**WHAT IS NEEDED:** Please set down, word for word, the line that contains "The height and" and every line after it to the end of the entries below, omitting the pictures.

┄┄┄┄┄┄

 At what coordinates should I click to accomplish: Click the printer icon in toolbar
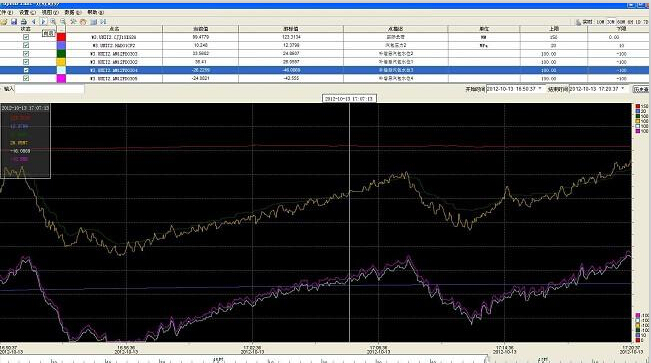24,22
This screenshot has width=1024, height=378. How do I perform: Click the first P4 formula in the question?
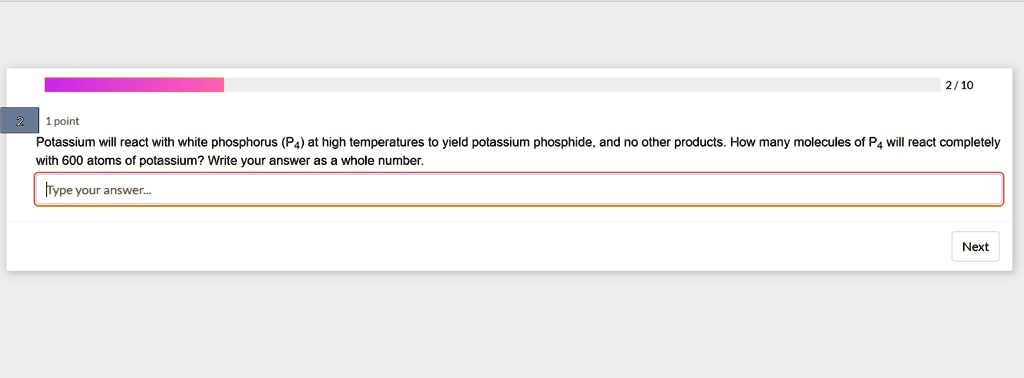[292, 143]
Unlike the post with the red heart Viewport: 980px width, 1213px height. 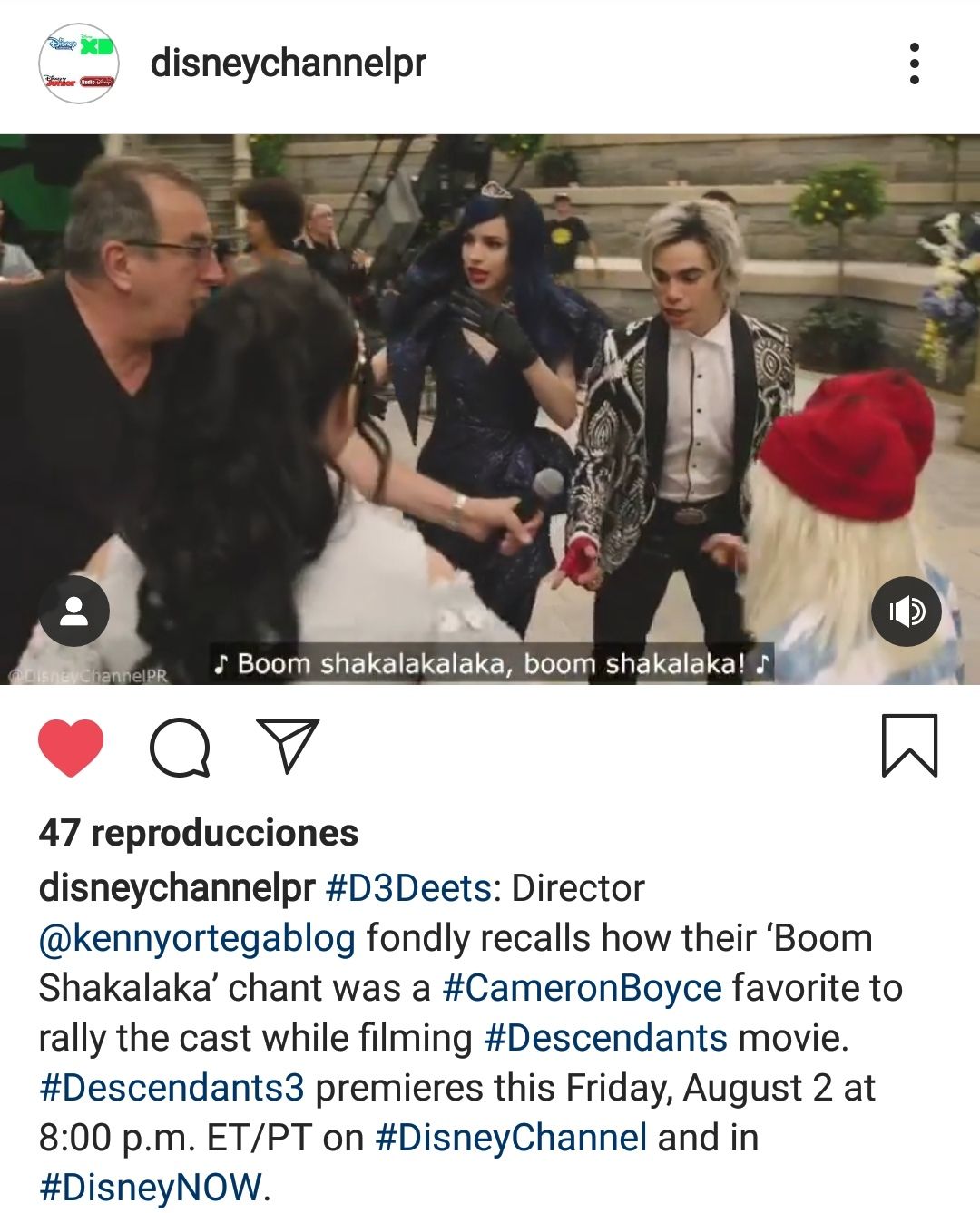[71, 748]

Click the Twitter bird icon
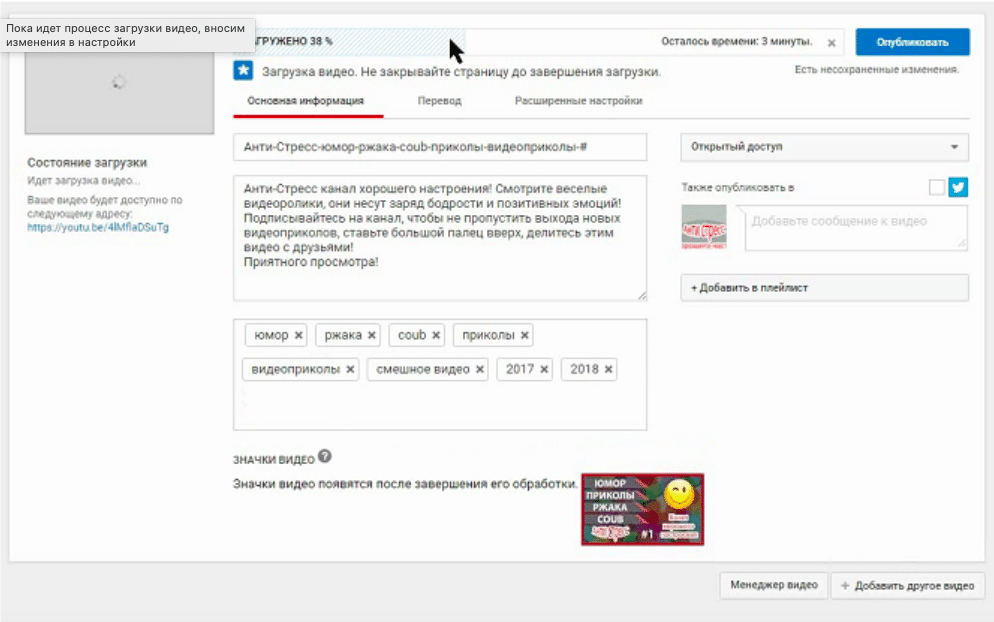point(958,187)
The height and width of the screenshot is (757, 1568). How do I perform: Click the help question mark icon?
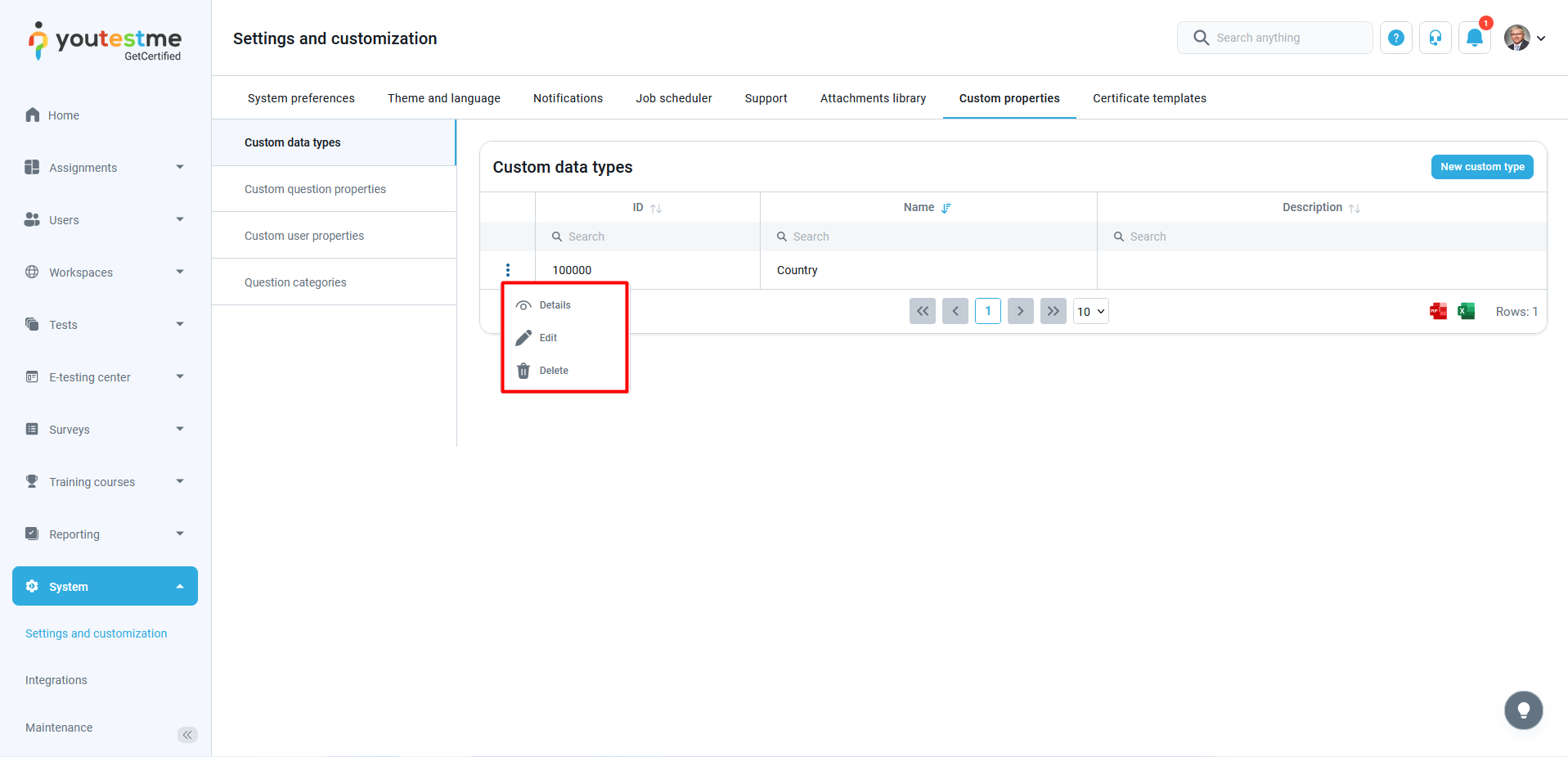tap(1396, 38)
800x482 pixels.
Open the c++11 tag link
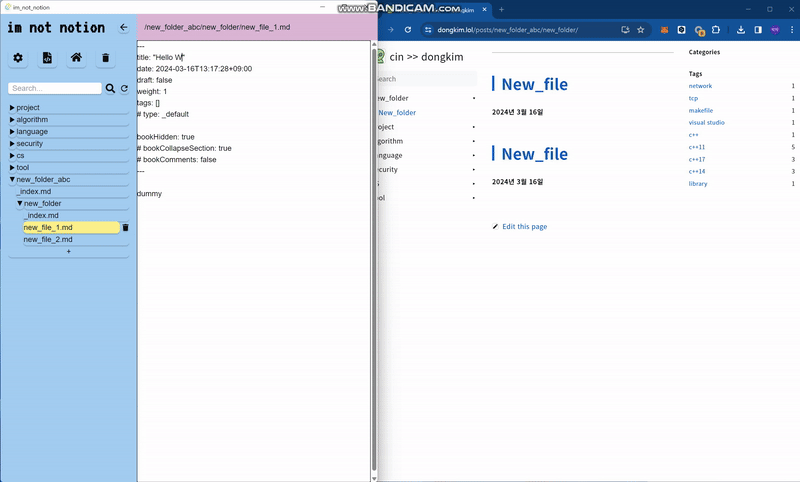pos(698,147)
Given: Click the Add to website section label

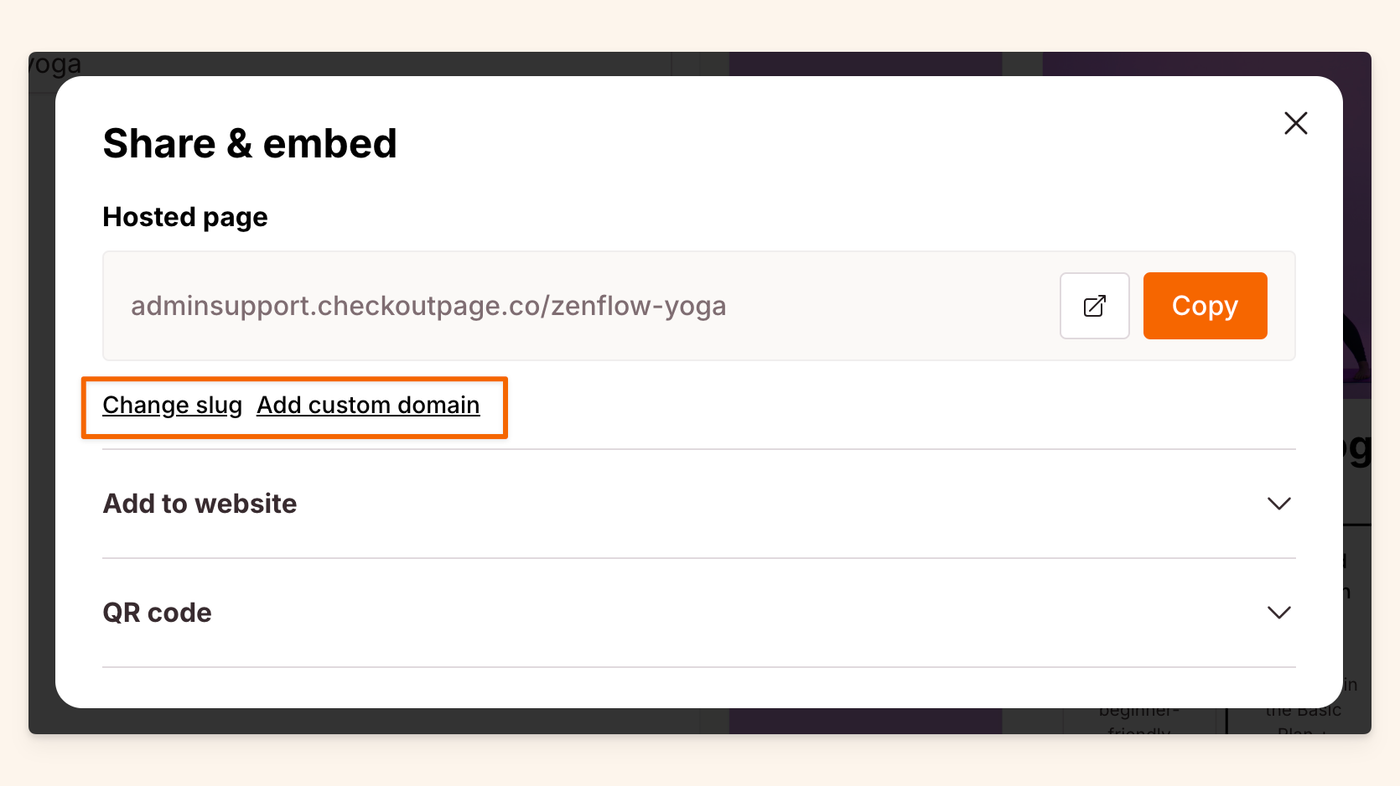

┄┄┄┄┄┄

**SOLUTION:**
The height and width of the screenshot is (757, 1568). How do I perform: Click the help question mark icon?
tap(1396, 38)
800x482 pixels.
Open the c++11 tag link
pos(698,147)
Given: Click the Add to website section label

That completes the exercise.